Jetzt wurde beim Crash-Test-Konsortium EuroNCAP unter Mitwirkung des ADAC ein europaweit-einheitliches Testverfahren entwickelt. Die ersten Ergebnisse: Viele Sitzsysteme von Neufahrzeugen bieten nach wie vor keinen ausreichenden Schutz vor einem so genannten HWS- (Halswirbelsäulen-)Schleudertrauma bei einem Auffahrunfall.
Sieger aus dem Norden
Dies hat ein aktueller Test ergeben, den EuroNCAP-Partner aus Schweden und England nach dem neuen Testverfahren mit verschiedenen Sitzsystemen von 28 Fahrzeugen durchgeführt haben. Mangelhafte Ergebnisse lieferten die Sitze von 5er-BMW und VW Fox ab. Testsieger wurden die Systeme von Volvo (V50 und S80) und Saab 9-3.

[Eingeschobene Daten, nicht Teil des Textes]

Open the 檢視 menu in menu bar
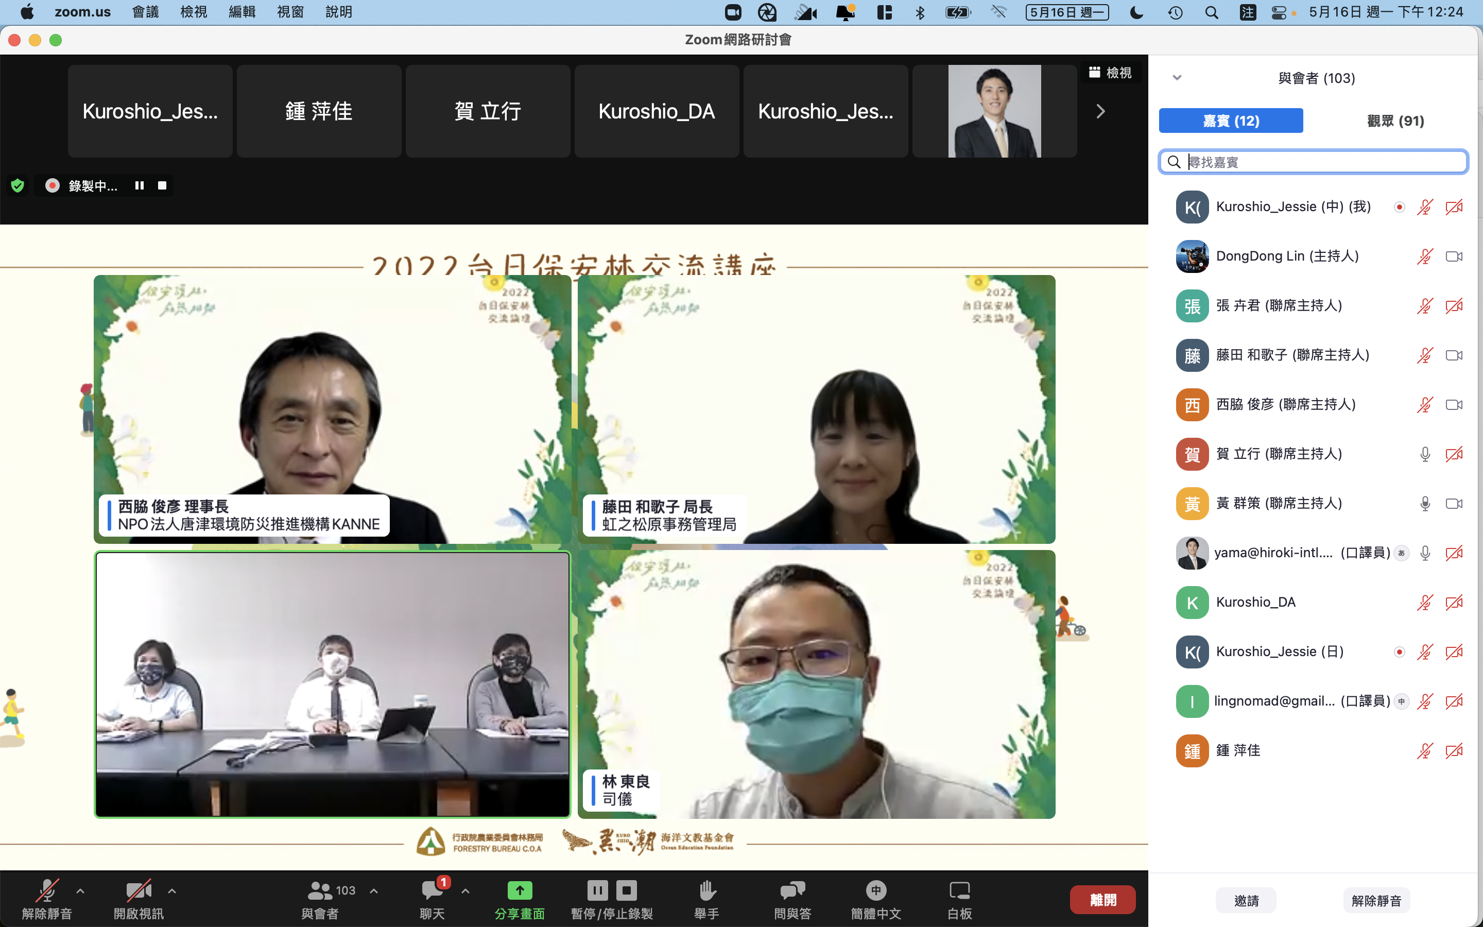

Bemängelt wurde bei den beiden Testverlierern aus Deutschland vor allem die Position der Kopfstütze. Sowohl beim VW Fox als auch beim 5er-BMW - geprüft wurde beim BMW die Grundausstattung ohne aktive Kopfstütze und Multifunktionssitz - ist die Kopfstütze viel zu weit vom Kopf entfernt.
Volvo dicht dran
Dadurch, und weil die Kopfstütze zu nachgiebig ist, wird beim Heck-Crash der Kopf stark zurück und dann nach vorne gestoßen. Dabei findet eine starke Überdehnung der Halswirbelsäule (HWS) statt.
Auch die Sitze von Audi A4 und Mercedes C-Klasse enttäuschten mit dem Resultat "ausreichend".
Am besten funktioniert das Whiplash Protection System (WHIPS) von Volvo: Hier steht die Kopfstütze dicht am Hinterkopf. Zusammen mit der Lehne fängt sie den Stoß über ein Energie-Absorptionselement derart ab, dass es zu keiner Überdehnung der HWS kommt.
Geprüft wurde neben der Statik und Bedienbarkeit die Sicherheit beim Heckaufprall mit mehreren Geschwindigkeiten zwischen 30 und 50 Stundenkilometern.